A Prince of a Guy (Red Hot Royals #1)(16)
“You think I’m making this up. That’s what others thought, too, and they all failed.”
No, she wasn’t going to ask.
“Go ahead, dear,” Mrs. T said with a knowing smile. “Ask. I know you’re dying to.”
In the end, Carlyne couldn’t help herself. “Others?”
“Well, he’s a handsome man, don’t you think?”
Gorgeous. But absolutely beside the point. “How many others?”
“Oh, I really couldn’t tell all his secrets,” she said demurely. “Just trust me. Feed him. Cook for him. It’ll work.”
This was insane. “I’m not looking for his heart.”
“Well, now. There’s no reason to lie.” And with another knowing smile, the woman waddled away.
Carlyne shook her head and went inside, through the kitchen, where she stopped and stared at the stove.
The way to his heart is through his stomach.
Well, Carlyne didn’t want his heart, though his body would be nice.
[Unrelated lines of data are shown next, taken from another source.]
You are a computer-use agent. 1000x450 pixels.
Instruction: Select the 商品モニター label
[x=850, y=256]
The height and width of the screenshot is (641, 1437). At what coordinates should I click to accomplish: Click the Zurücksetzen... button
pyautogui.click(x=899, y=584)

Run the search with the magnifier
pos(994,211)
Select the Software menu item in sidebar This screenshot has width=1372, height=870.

And yet she was rather hungry. But where to start?
Until she’d come here, she’d never done more than boil water or push the buttons on the microwave. She’d never seen her own mother in a kitchen, other than to thank the chef.
But really, how hard could it be? She was a college graduate, for God’s sake. She could do this. After rolling up her sleeves, she cracked some eggs and dropped them in a pan, contemplating the stove for a moment before turning on the burner. Eggs, no problem. She shoved bread into the toaster. Easy enough. Then she threw some sausage in another pan and flicked on that burner, too. Pancakes took some extra doing, as she had to open the one and only cookbook she found, but following a recipe was easy. Any idiot could do that, right?
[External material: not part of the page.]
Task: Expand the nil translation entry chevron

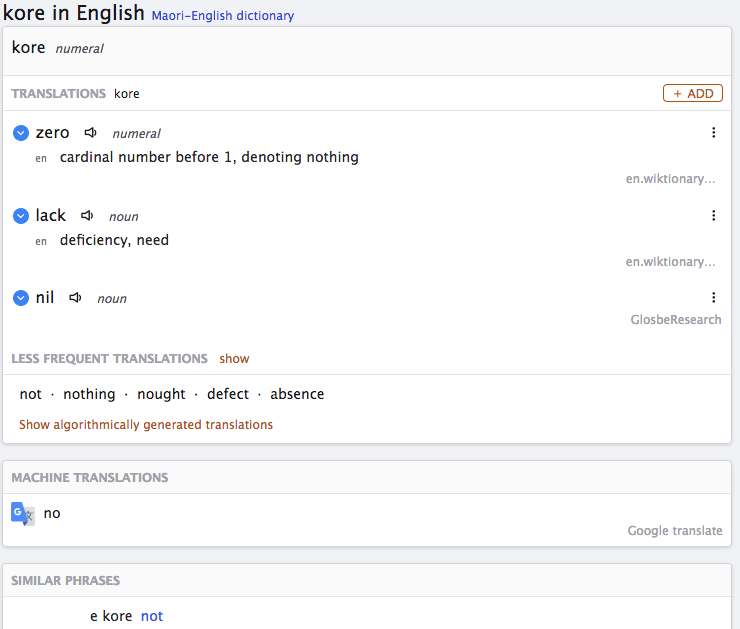Action: (x=21, y=298)
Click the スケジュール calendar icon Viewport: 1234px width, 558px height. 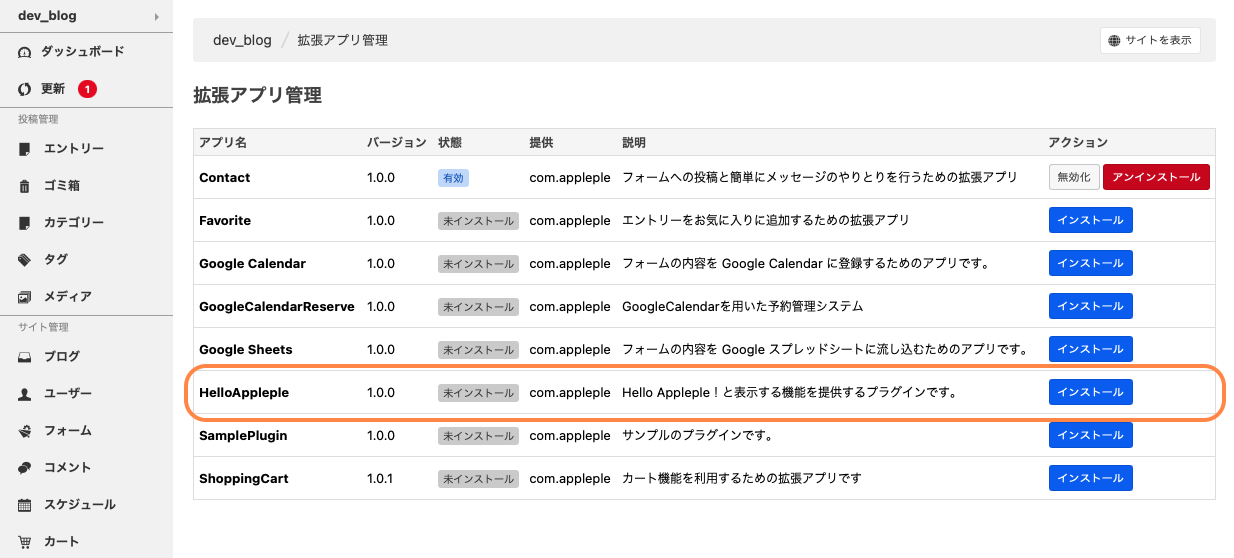pyautogui.click(x=25, y=505)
So why was the batter thick and sticky enough to form sidewalks?
She was contemplating that when the eggs started making an unusual popping sound—or maybe not unusual, she really had no idea. But when she tried to stir the boiling mess, it was…rubber.
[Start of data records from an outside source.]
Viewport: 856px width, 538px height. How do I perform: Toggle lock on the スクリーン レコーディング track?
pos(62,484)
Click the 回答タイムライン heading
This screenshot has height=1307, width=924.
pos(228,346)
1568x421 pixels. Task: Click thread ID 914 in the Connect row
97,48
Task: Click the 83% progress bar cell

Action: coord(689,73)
Probably not good. Then she smelled smoke.
Oops. The toaster was on fire. Definitely not good. With a little screech, she snatched it away from the paper-towel rack, pulled the cord from the wall in the process, then promptly dropped it to the floor.
“Ouch!” There was a smoldering toaster at her feet, and the eggs were still popping, probably close to igniting, too. She was a complete and utter failure at being normal, and oh, my God, she’d set her bunny slippers on fire when she’d dropped the toaster.
That was it, the final straw, and the princess who never cried burst into tears. Then suddenly a big, tough, strong body sat her down on the floor and was slapping at the flaming bunny heads.
While she sat there staring at the burned fuzz, sniffling, overwhelmed by a bad case of self-pity, Sean efficiently and quickly smothered the small flame still coming out of the toaster.
He reached up and turned off the stove.
Then—and this was the part she’d never forget—he dropped to his knees, scooped her against that chest that was even more magnificent up close and personal, and peered into her face.
“You okay?” he demanded hoarsely. “Are you hurt?”
He had the most amazing eyes. And those hands…hands that were at this very moment running over her body, looking for burns, she supposed.
“Carly?”
Oh, my, he felt good. She felt good.
“Carly!”
He’d plastered her against him so they had full body contact, which was fabulous as all he wore was jeans—unfastened. And okay, yes, it had been way too long since she’d felt such delicious contact, but it wasn’t the lack of sex in her life that was making her dizzy.
It was Sean.
“Carly! Talk to me!”
His rough, edgy voice was like a bucket of cold water. While she’d been melting into a little pool of longing, he was anxious and probably furious. He certainly wasn’t helplessly turned on, not as she was, and why would he be? She wasn’t a glamorous princess, but a normal plain Jane. This man could have any woman he wanted—why would he want her? “I’m…” Pathetic. “…fine.”
Not satisfied, he reached for her hair, probably to smooth it out of her face, and she catapulted into action, because what if he dislodged the wig? Leaping to her feet, she grabbed for a kitchen towel. “Don’t worry, I’ve got everything completely under control now.”
“Carly—”
“We’re lucky I wore out the batteries on your smoke detectors yesterday.” She bustled around, tossing dirty pans into the sink, avoiding his gaze. “I promise, I’m not in the habit of setting the kitchen on fire every time I make breakfast.”
Mostly because she’d never made breakfast before.
Darn it, this was all Mrs. Trykowski’s fault.
Rising to his feet, Sean glanced at the flat, lumpy pancakes. Then at the burned-to-a-crisp sausages and rubber eggs. He raised an eyebrow. “Do this a lot, do you?”
“Sure.” Another pan hit the sink. It would probably never come clean, not with her expertise, anyway. “Every morning.”
“Really?” His expression changed, went guarded. It was as if he just…vanished. He was standing right there in front of her, yet he was gone. Eyes flat, mouth grim, gone. “And you’re not hurt?” he asked in a polite voice twenty-five degrees cooler than he’d been only a second ago.